Reading passage:
=====
Read in the ities.csv datafile as a dataframe object, df.
# Read the CSV file into a data frame named df
df <- read.csv("ities.csv")
(2 points) Display the count of rows and columns in the dataframe using an appropriate R function. Below the output, identify the count of rows and the count of columns.
# Get the number of rows
num_rows <- nrow(df)
# Print the number of rows
cat("Number of rows:", num_rows, "\n")
## Number of rows: 438128
# Get the number of columns
num_columns <- ncol(df)
# Print the number of columns
cat("Number of columns:", num_columns, "\n")
## Number of columns: 13
# Print the summary statement
cat("This dataframe has", num_rows, "rows and", num_columns, "columns.\n")
## This dataframe has 438128 rows and 13 columns.
(3 points) Use the appropriate R function to display the structure (i.e., number of rows, columns, column names, column data type, some values from each column) of the dataframe, df. Below the output, briefly summarize two main points about the dataframe structure.
# Display the structure of the data frame
str(df)
## 'data.frame': 438128 obs. of 13 variables:
## $ Date : chr "7/18/2016" "7/18/2016" "7/18/2016" "7/18/2016" ...
## $ OperationType : chr "SALE" "SALE" "SALE" "SALE" ...
## $ CashierName : chr "Wallace Kuiper" "Wallace Kuiper" "Wallace Kuiper" "Wallace Kuiper" ...
## $ LineItem : chr "Salmon and Wheat Bran Salad" "Fountain Drink" "Beef and Squash Kabob" "Salmon and Wheat Bran Salad" ...
## $ Department : chr "Entrees" "Beverage" "Kabobs" "Salad" ...
## $ Category : chr "Salmon and Wheat Bran Salad" "Fountain" "Beef" "general" ...
## $ RegisterName : chr "RT149" "RT149" "RT149" "RT149" ...
## $ StoreNumber : chr "AZ23501305" "AZ23501289" "AZ23501367" "AZ23501633" ...
## $ TransactionNumber: chr "002XIIC146121" "002XIIC146121" "00PG9FL135736" "00Z3B4R37335" ...
## $ CustomerCode : chr "CWM11331L8O" "CWM11331L8O" "CWM11331L8O" "CWM11331L8O" ...
## $ Price : num 66.22 2.88 12.02 18.43 18.43 ...
## $ Quantity : int 1 1 2 1 1 1 1 1 1 1 ...
## $ TotalDue : num 66.22 2.88 24.04 18.43 18.43 ...
=====
Tasks to perform:
#1 Copy the passage of the R dataframe walkthrough that runs from "## This dataframe" to "the dataframe structure.", word for word.
#2 Render this sentence from the R dataframe walkthrough in Spanish: "Below the output, identify the count of rows and the count of columns."

Dataset rows:
=====
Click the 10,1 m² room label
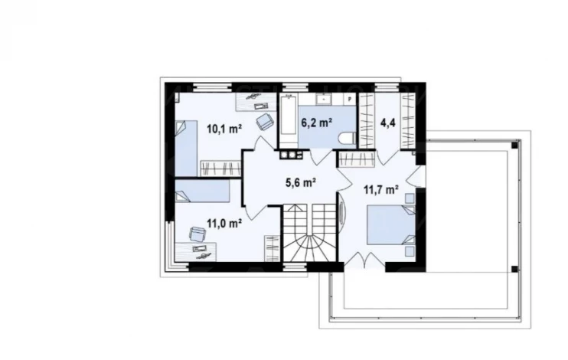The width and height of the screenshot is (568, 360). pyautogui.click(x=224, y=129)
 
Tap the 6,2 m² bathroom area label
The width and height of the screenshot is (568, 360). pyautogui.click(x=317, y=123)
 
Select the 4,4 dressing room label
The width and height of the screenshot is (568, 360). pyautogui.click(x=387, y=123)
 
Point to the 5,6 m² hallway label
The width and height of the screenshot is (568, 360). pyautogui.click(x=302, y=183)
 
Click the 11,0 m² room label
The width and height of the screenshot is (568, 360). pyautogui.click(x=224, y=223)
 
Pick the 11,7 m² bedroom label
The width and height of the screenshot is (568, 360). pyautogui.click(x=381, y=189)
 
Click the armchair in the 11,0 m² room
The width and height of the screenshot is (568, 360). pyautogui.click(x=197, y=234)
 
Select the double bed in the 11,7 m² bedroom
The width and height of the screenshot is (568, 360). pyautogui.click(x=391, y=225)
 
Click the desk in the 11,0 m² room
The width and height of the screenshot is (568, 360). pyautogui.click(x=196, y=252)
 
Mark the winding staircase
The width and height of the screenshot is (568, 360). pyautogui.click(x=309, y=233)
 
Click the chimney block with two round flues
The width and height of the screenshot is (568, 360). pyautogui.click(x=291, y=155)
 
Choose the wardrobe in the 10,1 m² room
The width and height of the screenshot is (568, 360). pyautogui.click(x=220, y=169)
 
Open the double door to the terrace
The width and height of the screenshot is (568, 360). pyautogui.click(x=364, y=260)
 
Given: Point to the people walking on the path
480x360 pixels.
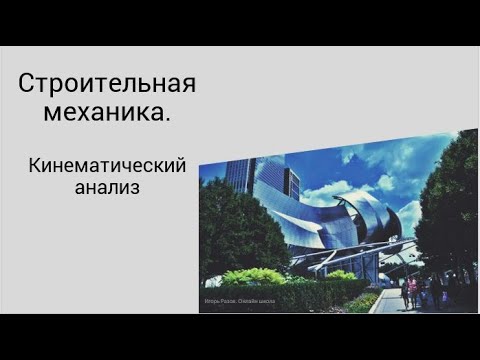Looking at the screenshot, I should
=====
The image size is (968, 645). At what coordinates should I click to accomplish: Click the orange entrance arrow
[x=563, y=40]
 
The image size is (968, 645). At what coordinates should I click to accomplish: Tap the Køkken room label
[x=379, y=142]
=====
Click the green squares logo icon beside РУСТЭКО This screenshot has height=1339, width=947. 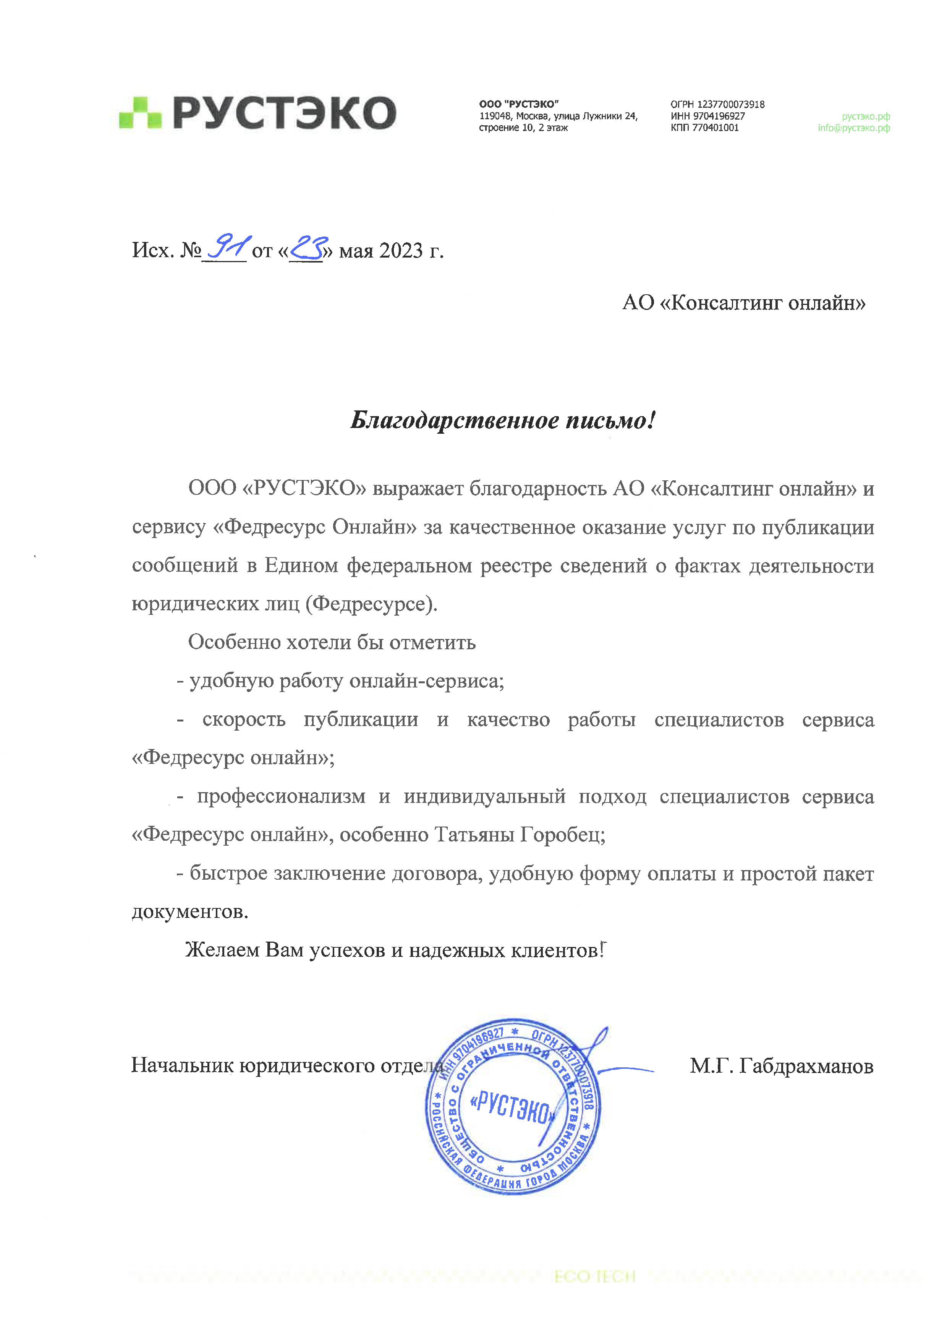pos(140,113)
=====
The answers:
#1
## This dataframe has 438128 rows and 13 columns.
(3 points) Use the appropriate R function to display the structure (i.e., number of rows, columns, column names, column data type, some values from each column) of the dataframe, df. Below the output, briefly summarize two main points about the dataframe structure.

#2 Debajo de la salida, identifique el número de filas y el número de columnas.